[Collected data entries]
===============

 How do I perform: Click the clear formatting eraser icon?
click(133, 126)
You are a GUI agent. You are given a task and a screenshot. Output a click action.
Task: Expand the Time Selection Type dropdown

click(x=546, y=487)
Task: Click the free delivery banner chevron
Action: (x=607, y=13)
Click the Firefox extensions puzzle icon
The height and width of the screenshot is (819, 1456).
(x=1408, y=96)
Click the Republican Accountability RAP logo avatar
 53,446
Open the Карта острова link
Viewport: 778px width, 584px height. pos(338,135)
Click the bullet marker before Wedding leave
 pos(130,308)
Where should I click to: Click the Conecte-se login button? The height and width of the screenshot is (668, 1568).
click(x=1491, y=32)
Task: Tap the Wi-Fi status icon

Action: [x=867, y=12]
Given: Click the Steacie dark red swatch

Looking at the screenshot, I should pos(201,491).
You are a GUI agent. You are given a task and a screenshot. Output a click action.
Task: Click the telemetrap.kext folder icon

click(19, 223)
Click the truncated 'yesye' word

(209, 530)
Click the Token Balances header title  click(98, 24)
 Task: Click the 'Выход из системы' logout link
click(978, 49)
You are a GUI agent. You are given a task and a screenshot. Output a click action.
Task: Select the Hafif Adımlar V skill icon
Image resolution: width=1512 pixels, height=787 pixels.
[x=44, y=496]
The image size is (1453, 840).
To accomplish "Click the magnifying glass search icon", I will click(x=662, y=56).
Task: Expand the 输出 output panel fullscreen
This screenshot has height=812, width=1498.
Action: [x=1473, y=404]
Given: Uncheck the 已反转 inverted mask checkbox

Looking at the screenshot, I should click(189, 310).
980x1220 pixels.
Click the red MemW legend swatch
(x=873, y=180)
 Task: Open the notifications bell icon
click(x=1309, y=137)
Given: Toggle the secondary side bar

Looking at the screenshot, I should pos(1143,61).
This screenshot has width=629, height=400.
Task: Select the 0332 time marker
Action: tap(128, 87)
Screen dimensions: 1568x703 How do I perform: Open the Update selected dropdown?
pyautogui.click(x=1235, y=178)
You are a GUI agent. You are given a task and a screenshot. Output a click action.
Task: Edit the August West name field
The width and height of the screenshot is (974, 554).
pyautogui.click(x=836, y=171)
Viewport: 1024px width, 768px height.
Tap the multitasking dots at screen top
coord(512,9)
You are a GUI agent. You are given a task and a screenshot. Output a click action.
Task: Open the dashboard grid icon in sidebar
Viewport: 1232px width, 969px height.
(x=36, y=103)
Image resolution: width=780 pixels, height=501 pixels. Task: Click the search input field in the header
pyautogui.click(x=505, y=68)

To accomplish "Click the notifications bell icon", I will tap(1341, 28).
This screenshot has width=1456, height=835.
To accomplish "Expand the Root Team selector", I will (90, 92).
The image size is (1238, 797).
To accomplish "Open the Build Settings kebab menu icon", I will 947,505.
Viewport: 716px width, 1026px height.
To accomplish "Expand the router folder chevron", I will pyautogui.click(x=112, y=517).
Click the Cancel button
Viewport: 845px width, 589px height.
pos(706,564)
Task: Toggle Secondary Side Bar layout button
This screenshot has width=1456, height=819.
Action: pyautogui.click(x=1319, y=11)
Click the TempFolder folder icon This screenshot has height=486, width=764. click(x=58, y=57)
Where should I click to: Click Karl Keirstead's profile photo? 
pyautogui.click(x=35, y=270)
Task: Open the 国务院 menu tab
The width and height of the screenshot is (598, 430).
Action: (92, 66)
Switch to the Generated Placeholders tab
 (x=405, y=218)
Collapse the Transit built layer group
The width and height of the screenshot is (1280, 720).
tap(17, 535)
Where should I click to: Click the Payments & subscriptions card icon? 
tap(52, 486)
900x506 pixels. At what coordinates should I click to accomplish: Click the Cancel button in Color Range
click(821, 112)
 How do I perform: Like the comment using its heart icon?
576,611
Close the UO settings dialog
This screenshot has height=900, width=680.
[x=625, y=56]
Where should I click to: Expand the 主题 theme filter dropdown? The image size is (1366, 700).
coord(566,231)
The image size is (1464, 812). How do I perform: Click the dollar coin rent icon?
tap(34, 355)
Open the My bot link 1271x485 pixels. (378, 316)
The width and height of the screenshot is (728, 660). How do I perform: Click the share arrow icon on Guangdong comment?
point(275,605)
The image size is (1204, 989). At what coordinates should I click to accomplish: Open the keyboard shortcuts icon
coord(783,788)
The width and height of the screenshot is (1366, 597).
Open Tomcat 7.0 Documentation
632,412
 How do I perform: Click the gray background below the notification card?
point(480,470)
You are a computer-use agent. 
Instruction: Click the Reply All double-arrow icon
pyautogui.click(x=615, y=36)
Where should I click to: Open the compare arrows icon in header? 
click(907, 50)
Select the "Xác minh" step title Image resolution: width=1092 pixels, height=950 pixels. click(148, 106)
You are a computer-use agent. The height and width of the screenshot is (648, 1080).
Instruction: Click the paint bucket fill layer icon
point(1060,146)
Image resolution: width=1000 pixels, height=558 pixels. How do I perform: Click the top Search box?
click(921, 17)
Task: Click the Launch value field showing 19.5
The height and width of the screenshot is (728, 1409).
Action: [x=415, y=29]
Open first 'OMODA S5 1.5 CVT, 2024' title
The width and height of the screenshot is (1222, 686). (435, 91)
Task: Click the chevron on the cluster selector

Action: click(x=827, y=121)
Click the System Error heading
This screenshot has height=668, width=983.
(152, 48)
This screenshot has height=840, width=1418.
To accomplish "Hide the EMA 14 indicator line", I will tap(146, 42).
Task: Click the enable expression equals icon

===============

* EXERCISE REQUIREMENTS
Rewrite all of the material above, swapping "GUI agent" for "interface agent" everywhere it appears and leaving everything else as it is.

* REPLY TO THE TASK
 How do I perform: Click the clear formatting eraser icon?
click(133, 126)
You are a interface agent. You are given a task and a screenshot. Output a click action.
Task: Expand the Time Selection Type dropdown

click(x=546, y=487)
Task: Click the free delivery banner chevron
Action: (x=607, y=13)
Click the Firefox extensions puzzle icon
The height and width of the screenshot is (819, 1456).
(x=1408, y=96)
Click the Republican Accountability RAP logo avatar
 53,446
Open the Карта острова link
Viewport: 778px width, 584px height. pos(338,135)
Click the bullet marker before Wedding leave
 pos(130,308)
Where should I click to: Click the Conecte-se login button? The height and width of the screenshot is (668, 1568).
click(x=1491, y=32)
Task: Tap the Wi-Fi status icon

Action: [x=867, y=12]
Given: Click the Steacie dark red swatch

Looking at the screenshot, I should pos(201,491).
You are a interface agent. You are given a task and a screenshot. Output a click action.
Task: Click the telemetrap.kext folder icon

click(19, 223)
Click the truncated 'yesye' word

(209, 530)
Click the Token Balances header title  click(98, 24)
 Task: Click the 'Выход из системы' logout link
click(978, 49)
You are a interface agent. You are given a task and a screenshot. Output a click action.
Task: Select the Hafif Adımlar V skill icon
Image resolution: width=1512 pixels, height=787 pixels.
[x=44, y=496]
The image size is (1453, 840).
To accomplish "Click the magnifying glass search icon", I will click(x=662, y=56).
Task: Expand the 输出 output panel fullscreen
This screenshot has height=812, width=1498.
Action: [x=1473, y=404]
Given: Uncheck the 已反转 inverted mask checkbox

Looking at the screenshot, I should click(189, 310).
980x1220 pixels.
Click the red MemW legend swatch
(x=873, y=180)
 Task: Open the notifications bell icon
click(x=1309, y=137)
Given: Toggle the secondary side bar

Looking at the screenshot, I should pos(1143,61).
This screenshot has width=629, height=400.
Task: Select the 0332 time marker
Action: tap(128, 87)
Screen dimensions: 1568x703 How do I perform: Open the Update selected dropdown?
pyautogui.click(x=1235, y=178)
You are a interface agent. You are given a task and a screenshot. Output a click action.
Task: Edit the August West name field
The width and height of the screenshot is (974, 554).
pyautogui.click(x=836, y=171)
Viewport: 1024px width, 768px height.
Tap the multitasking dots at screen top
coord(512,9)
You are a interface agent. You are given a task and a screenshot. Output a click action.
Task: Open the dashboard grid icon in sidebar
Viewport: 1232px width, 969px height.
(x=36, y=103)
Image resolution: width=780 pixels, height=501 pixels. Task: Click the search input field in the header
pyautogui.click(x=505, y=68)

To accomplish "Click the notifications bell icon", I will tap(1341, 28).
This screenshot has width=1456, height=835.
To accomplish "Expand the Root Team selector", I will (90, 92).
The image size is (1238, 797).
To accomplish "Open the Build Settings kebab menu icon", I will 947,505.
Viewport: 716px width, 1026px height.
To accomplish "Expand the router folder chevron", I will pyautogui.click(x=112, y=517).
Click the Cancel button
Viewport: 845px width, 589px height.
pos(706,564)
Task: Toggle Secondary Side Bar layout button
This screenshot has width=1456, height=819.
Action: pyautogui.click(x=1319, y=11)
Click the TempFolder folder icon This screenshot has height=486, width=764. click(x=58, y=57)
Where should I click to: Click Karl Keirstead's profile photo? 
pyautogui.click(x=35, y=270)
Task: Open the 国务院 menu tab
The width and height of the screenshot is (598, 430).
Action: (92, 66)
Switch to the Generated Placeholders tab
 (x=405, y=218)
Collapse the Transit built layer group
The width and height of the screenshot is (1280, 720).
tap(17, 535)
Where should I click to: Click the Payments & subscriptions card icon? 
tap(52, 486)
900x506 pixels. At what coordinates should I click to accomplish: Click the Cancel button in Color Range
click(821, 112)
 How do I perform: Like the comment using its heart icon?
576,611
Close the UO settings dialog
This screenshot has height=900, width=680.
[x=625, y=56]
Where should I click to: Expand the 主题 theme filter dropdown? The image size is (1366, 700).
coord(566,231)
The image size is (1464, 812). How do I perform: Click the dollar coin rent icon?
tap(34, 355)
Open the My bot link 1271x485 pixels. (378, 316)
The width and height of the screenshot is (728, 660). How do I perform: Click the share arrow icon on Guangdong comment?
point(275,605)
The image size is (1204, 989). At what coordinates should I click to accomplish: Open the keyboard shortcuts icon
coord(783,788)
The width and height of the screenshot is (1366, 597).
Open Tomcat 7.0 Documentation
632,412
 How do I perform: Click the gray background below the notification card?
point(480,470)
You are a computer-use agent. 
Instruction: Click the Reply All double-arrow icon
pyautogui.click(x=615, y=36)
Where should I click to: Open the compare arrows icon in header? 
click(907, 50)
Select the "Xác minh" step title Image resolution: width=1092 pixels, height=950 pixels. click(148, 106)
You are a computer-use agent. The height and width of the screenshot is (648, 1080).
Instruction: Click the paint bucket fill layer icon
point(1060,146)
Image resolution: width=1000 pixels, height=558 pixels. How do I perform: Click the top Search box?
click(921, 17)
Task: Click the Launch value field showing 19.5
The height and width of the screenshot is (728, 1409).
Action: [x=415, y=29]
Open first 'OMODA S5 1.5 CVT, 2024' title
The width and height of the screenshot is (1222, 686). (435, 91)
Task: Click the chevron on the cluster selector

Action: click(x=827, y=121)
Click the System Error heading
This screenshot has height=668, width=983.
(152, 48)
This screenshot has height=840, width=1418.
To accomplish "Hide the EMA 14 indicator line", I will tap(146, 42).
Task: Click the enable expression equals icon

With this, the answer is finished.